Angiopoietin‐like protein 3 modulates barrier properties of human glomerular endothelial cells through a possible signaling pathway involving phosphatidylinositol‐3 kinase/protein kinase B and integrin αVβ3

Podocytes can influence glomerular endothelial cell (GEnC) barrier properties and take part in the development of proteinuria by some molecules. Angiopoietin‐like protein 3 (Angptl3), secreted by podocytes, is a member of the angiopoietin‐like protein family that has important biological functions in endothelial cells. In our previous studies, we showed that mRNA expression of Angptl3 increased significantly in kidneys of children with minimal change nephrotic syndrome. And the mRNA level of Angptl3 was increased in the glomerulus of adriamycin rats with the development of proteinuria. It was also found that Angptl3 was expressed in the cytoplasm of cultured podocytes. Thus, Angptl3 might influence the biological functions of GEnCs in a paracrine manner.
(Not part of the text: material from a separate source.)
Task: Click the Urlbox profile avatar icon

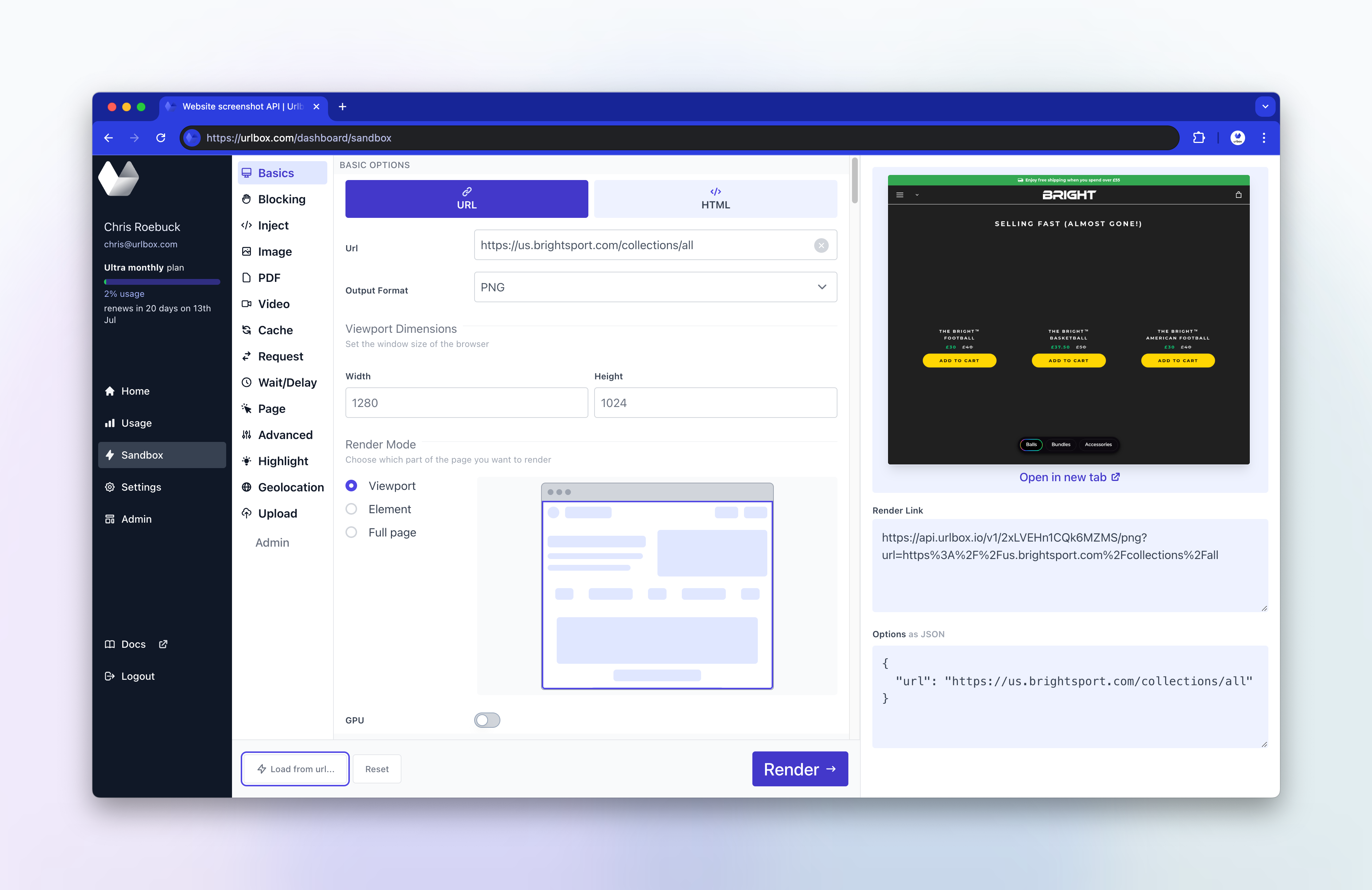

In this study, we found that Angptl3 could increase the permeability of GEnCs and increase the level of protein kinase B phosphorylation in cultured GEnCs in vitro. LY294002, a phosphatidylinositol‐3 kinase inhibitor, could prevent the increase of permeability of GEnCs induced by Angptl3. Our results also indicated that the integrin αVβ3 antibody (LM609) could block the Angptl3‐induced protein kinase B phosphorylation.